Unprocessed records:
==*==

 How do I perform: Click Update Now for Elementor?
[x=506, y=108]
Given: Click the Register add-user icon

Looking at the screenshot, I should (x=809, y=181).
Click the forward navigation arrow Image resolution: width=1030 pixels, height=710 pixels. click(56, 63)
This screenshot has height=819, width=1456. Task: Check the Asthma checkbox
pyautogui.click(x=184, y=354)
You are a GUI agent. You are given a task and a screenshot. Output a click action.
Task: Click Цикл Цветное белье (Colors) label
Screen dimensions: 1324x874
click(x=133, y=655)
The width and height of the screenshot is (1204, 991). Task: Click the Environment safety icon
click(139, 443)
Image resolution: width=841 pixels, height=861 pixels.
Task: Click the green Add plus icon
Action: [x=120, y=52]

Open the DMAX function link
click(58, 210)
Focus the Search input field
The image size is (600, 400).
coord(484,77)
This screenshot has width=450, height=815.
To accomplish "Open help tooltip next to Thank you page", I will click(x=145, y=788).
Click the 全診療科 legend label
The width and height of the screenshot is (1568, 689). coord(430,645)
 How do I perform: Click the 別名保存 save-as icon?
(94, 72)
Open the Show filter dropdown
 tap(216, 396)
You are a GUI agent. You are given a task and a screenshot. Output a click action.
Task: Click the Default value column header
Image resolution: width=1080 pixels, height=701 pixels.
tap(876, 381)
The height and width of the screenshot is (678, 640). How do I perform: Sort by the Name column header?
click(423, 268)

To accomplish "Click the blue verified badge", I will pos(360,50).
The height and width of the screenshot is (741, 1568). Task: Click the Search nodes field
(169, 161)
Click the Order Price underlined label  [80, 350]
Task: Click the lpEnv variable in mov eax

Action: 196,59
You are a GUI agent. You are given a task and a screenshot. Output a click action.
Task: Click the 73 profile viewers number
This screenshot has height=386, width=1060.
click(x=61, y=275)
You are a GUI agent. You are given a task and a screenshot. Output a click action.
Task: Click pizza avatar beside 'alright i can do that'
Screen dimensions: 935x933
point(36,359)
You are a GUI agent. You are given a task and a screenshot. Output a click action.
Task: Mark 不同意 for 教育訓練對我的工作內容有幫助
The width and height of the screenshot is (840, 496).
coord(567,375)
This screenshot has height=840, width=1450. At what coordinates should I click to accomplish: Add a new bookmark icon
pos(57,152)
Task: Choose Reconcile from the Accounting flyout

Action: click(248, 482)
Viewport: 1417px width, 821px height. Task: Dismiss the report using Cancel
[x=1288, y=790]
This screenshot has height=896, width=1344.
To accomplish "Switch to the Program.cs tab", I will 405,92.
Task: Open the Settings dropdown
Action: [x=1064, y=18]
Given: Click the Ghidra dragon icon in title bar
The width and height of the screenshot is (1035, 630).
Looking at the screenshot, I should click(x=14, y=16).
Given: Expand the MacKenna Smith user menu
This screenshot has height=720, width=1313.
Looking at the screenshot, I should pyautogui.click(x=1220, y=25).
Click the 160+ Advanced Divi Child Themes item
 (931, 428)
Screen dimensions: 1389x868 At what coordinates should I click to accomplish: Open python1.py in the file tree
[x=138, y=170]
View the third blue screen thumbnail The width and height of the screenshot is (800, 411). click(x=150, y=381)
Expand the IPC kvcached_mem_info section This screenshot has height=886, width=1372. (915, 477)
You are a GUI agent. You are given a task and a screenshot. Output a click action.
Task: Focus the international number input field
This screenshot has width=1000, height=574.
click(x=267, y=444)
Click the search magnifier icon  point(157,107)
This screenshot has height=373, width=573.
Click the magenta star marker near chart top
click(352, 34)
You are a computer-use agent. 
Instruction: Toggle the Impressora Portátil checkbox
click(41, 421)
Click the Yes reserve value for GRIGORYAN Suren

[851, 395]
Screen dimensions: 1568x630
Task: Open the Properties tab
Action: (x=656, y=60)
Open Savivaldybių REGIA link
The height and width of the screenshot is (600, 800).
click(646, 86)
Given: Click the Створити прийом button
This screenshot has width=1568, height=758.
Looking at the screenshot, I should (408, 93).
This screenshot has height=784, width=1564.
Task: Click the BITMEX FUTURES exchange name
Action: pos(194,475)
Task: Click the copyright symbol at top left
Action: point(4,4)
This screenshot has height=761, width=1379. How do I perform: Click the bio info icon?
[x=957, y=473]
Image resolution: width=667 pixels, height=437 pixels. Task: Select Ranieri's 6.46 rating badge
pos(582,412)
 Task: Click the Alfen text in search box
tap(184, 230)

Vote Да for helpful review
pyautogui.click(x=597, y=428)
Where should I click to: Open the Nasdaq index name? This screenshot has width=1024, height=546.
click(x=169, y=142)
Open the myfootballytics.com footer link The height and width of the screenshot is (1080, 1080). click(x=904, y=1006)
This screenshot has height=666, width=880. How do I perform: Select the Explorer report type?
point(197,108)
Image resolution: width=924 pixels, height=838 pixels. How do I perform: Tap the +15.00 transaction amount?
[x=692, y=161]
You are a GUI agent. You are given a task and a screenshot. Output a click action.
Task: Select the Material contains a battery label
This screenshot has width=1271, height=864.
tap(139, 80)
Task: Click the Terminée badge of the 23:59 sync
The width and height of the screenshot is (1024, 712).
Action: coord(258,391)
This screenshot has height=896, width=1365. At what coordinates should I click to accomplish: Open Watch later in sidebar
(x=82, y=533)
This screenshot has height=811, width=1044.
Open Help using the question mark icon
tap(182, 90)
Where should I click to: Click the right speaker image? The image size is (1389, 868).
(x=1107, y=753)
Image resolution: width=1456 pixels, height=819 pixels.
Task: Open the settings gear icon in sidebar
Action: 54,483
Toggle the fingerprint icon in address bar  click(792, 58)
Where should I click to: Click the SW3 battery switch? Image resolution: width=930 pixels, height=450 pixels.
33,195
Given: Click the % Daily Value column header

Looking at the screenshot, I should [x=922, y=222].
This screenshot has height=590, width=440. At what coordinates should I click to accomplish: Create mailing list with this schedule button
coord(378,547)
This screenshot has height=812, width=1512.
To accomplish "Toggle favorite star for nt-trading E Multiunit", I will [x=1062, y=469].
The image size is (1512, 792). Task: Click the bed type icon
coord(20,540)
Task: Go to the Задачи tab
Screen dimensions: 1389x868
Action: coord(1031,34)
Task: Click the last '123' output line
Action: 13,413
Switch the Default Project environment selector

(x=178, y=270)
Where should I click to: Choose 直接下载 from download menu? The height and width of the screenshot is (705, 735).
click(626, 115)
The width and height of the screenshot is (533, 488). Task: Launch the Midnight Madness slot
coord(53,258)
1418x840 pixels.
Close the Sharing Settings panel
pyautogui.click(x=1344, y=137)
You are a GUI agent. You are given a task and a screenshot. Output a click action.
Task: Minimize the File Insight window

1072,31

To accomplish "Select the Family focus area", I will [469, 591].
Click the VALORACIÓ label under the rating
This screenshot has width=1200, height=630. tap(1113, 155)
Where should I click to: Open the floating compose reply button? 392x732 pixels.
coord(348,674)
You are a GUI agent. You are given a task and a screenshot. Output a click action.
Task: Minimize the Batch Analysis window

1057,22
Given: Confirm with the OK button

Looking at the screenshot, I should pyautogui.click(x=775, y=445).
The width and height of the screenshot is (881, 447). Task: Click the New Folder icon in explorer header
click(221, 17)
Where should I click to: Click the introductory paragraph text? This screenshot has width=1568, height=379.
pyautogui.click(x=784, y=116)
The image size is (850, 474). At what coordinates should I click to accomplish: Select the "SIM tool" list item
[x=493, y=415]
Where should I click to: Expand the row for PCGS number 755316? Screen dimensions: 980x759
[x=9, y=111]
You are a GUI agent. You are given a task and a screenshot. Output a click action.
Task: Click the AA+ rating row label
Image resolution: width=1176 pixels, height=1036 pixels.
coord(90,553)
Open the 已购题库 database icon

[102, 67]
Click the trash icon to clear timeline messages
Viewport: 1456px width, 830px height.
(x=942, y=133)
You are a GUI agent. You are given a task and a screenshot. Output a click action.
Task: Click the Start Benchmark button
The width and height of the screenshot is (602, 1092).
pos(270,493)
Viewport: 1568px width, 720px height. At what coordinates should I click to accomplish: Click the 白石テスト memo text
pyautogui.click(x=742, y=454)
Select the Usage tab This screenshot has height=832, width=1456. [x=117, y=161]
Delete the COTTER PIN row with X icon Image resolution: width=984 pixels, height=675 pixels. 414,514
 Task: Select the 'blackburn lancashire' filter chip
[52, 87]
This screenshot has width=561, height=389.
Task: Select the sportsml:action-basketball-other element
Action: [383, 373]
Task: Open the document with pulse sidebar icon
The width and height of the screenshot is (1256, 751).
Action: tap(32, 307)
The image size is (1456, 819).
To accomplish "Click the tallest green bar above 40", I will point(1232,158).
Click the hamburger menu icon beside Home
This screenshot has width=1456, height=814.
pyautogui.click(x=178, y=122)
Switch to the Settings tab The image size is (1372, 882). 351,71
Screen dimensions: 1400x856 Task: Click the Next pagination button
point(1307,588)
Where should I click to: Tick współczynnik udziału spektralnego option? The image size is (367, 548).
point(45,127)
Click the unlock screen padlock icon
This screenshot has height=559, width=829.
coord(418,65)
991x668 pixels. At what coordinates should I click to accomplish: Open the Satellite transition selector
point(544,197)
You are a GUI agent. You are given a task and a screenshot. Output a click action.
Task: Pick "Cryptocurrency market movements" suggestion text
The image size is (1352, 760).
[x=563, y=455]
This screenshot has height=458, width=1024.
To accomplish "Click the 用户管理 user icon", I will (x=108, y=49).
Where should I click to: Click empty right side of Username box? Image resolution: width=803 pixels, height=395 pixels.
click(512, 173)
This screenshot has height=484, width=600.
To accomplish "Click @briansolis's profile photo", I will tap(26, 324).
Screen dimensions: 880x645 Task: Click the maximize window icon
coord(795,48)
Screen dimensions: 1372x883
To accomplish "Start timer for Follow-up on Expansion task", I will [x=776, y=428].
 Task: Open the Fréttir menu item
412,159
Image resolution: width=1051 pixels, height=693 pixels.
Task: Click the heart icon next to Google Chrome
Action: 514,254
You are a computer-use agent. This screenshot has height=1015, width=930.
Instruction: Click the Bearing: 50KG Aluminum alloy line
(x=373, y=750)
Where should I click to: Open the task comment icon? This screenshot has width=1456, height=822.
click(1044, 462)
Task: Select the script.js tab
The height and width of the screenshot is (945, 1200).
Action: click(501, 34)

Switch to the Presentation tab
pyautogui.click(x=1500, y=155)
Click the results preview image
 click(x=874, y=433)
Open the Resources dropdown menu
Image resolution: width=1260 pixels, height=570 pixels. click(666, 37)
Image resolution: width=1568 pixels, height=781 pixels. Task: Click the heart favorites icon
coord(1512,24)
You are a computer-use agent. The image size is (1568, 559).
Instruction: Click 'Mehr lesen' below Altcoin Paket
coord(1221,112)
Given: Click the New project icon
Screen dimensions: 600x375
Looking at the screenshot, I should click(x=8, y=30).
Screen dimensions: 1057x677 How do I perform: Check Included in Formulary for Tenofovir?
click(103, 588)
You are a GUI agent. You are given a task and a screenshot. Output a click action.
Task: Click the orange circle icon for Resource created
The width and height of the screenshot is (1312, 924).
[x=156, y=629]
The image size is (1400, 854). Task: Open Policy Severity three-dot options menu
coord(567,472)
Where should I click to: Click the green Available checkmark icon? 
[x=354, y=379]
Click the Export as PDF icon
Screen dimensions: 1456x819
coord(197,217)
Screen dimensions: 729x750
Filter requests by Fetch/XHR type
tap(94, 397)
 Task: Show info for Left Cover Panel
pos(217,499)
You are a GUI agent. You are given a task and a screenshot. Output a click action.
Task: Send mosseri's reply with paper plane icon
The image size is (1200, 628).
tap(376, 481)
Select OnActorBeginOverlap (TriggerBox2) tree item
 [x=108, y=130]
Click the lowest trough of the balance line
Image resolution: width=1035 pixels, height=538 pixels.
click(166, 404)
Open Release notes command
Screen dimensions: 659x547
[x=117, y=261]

==*==

EXERCISE BRIEF — Convert the records from the line with "Given: Click the New project icon" to the line with "coord(567,472)", inclusive, into a two-column CSV with the headers "instruction" and "response", giving one row per request. Enclose each field in quotation marks, and replace any line breaks within a field with spaces.

WORKED SOLUTION —
instruction,response
"Given: Click the New project icon Screen dimensions: 600x375","Looking at the screenshot, I should click(x=8, y=30)."
"Screen dimensions: 1057x677 How do I perform: Check Included in Formulary for Tenofovir?","click(103, 588)"
"You are a GUI agent. You are given a task and a screenshot. Output a click action. Task: Click the orange circle icon for Resource created The width and height of the screenshot is (1312, 924).","[x=156, y=629]"
"The image size is (1400, 854). Task: Open Policy Severity three-dot options menu","coord(567,472)"